On next request through the proxy, it auto-resumes.
All session data persists on disk across stop/start cycles.
import { ServerBox } from "@serverbox/sdk";
import { createOpencodeClient } from "@opencode-ai/sdk";
// 1. Create a sandboxed OpenCode instance
const sb = new ServerBox({
daytonaApiKey: process.env.DAYTONA_API_KEY,
});
const instance = await sb.create({
auth: {
provider: "opencode", // OpenCode Zen (default)
apiKey: process.env.OPENCODE_ZEN_API_KEY,
},
});
// 2. Use @opencode-ai/sdk directly against the returned URL
const connection = instance.getConnectionInfo();
const client = createOpencodeClient({
baseUrl: connection.baseUrl,
headers: connection.headers,
});
const session = await client.session.create({ body: { title: "demo" } });
const response = await client.session.prompt({
path: { id: session.data.id },
body: { parts: [{ type: "text", text: "Hello from ServerBox!" }] },
});
// 3. Lifecycle management
await instance.stop(); // sandbox stops, filesystem preserved
await instance.resume(); // sandbox restarts, all session data intact
await instance.destroy(); // permanently removed
await sb.close();ServerBox defaults to OpenCode Zen but supports any provider OpenCode supports.

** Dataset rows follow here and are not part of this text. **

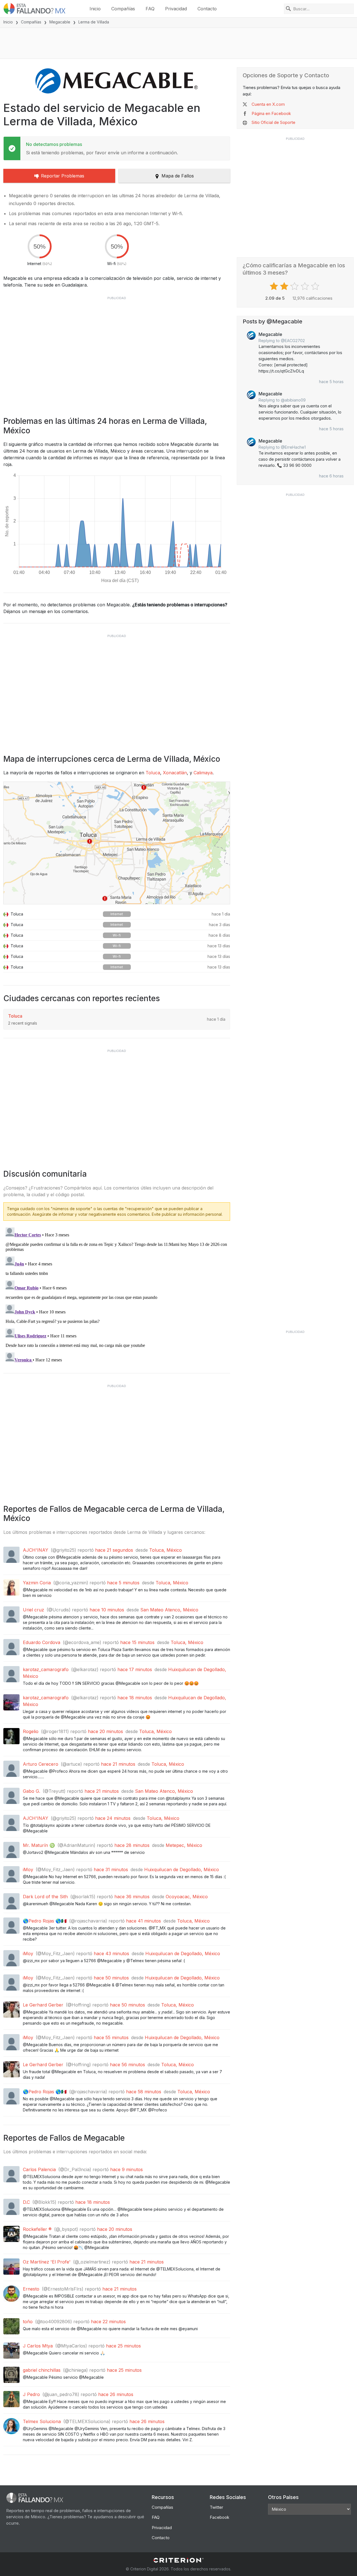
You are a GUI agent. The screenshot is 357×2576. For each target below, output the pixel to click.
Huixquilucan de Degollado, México (181, 1869)
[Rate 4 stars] (305, 286)
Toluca (153, 772)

// OpenCode Zen (default — one key, 28+ models)
await sb.create({
auth: { provider: "opencode", apiKey: "zen-key-..." },
});
// Anthropic
await sb.create({
auth: { provider: "anthropic", apiKey: "sk-ant-..." },
opencode: { model: "anthropic/claude-sonnet-4-5" },
});
// AWS Bedrock (env-based auth)
await sb.create({
auth: {
provider: "amazon-bedrock",
env: {
AWS_ACCESS_KEY_ID: "...",
AWS_SECRET_ACCESS_KEY: "...",
AWS_REGION: "us-east-1",
},
},
});
// Multiple providers at once
await sb.create({
auth: [
{ provider: "opencode", apiKey: "zen-key-..." },
{ provider: "anthropic", apiKey: "sk-ant-..." },
],
});
// Custom OpenAI-compatible provider
await sb.create({
auth: { provider: "my-provider", apiKey: "..." },
opencode: {
model: "my-provider/my-model",
provider: {
"my-provider": {
npm: "@ai-sdk/openai-compatible",
name: "My Provider",
options: { baseURL: "https://api.myprovider.com/v1" },
models: {
"my-model": { name: "My Model", limit: { context: 200000, output: 65536 } },
},
},
},
},
});instance.id // unique instance ID
instance.sandboxId // Daytona sandbox ID
instance.state // "running" | "stopped" | "archived" | "error" | "destroyed"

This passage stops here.